## How to complete this task
Report every line of the records below that includes the string "agent".

Extracted data entries
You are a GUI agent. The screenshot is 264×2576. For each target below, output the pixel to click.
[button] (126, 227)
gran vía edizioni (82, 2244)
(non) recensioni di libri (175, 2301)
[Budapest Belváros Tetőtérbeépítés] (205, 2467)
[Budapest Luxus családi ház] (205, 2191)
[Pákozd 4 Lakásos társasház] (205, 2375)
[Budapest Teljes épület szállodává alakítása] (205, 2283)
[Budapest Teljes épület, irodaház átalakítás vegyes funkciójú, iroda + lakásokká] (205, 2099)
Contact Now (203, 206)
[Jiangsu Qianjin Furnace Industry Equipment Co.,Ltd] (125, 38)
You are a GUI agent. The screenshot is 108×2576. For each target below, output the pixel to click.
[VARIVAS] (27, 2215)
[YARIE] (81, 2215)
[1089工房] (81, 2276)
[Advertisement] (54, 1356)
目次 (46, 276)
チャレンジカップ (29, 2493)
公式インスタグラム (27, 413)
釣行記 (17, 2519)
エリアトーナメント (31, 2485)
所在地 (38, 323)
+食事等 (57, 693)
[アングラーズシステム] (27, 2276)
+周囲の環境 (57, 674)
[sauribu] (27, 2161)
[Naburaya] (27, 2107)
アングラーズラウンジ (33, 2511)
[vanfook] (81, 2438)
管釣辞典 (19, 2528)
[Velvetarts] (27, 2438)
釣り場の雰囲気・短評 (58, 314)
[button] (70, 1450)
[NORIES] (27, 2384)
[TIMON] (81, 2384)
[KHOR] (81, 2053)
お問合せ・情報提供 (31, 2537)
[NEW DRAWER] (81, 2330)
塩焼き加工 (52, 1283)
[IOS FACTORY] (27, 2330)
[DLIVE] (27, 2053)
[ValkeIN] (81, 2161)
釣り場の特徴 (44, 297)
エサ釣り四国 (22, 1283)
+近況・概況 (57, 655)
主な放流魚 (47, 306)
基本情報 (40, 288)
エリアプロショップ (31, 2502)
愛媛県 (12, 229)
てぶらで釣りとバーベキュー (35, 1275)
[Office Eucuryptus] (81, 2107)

## Response area
You are a GUI agent. The screenshot is 264×2576. For each target below, output the pixel to click.
You are a GUI agent. The screenshot is 108×2576. For each target below, output the pixel to click.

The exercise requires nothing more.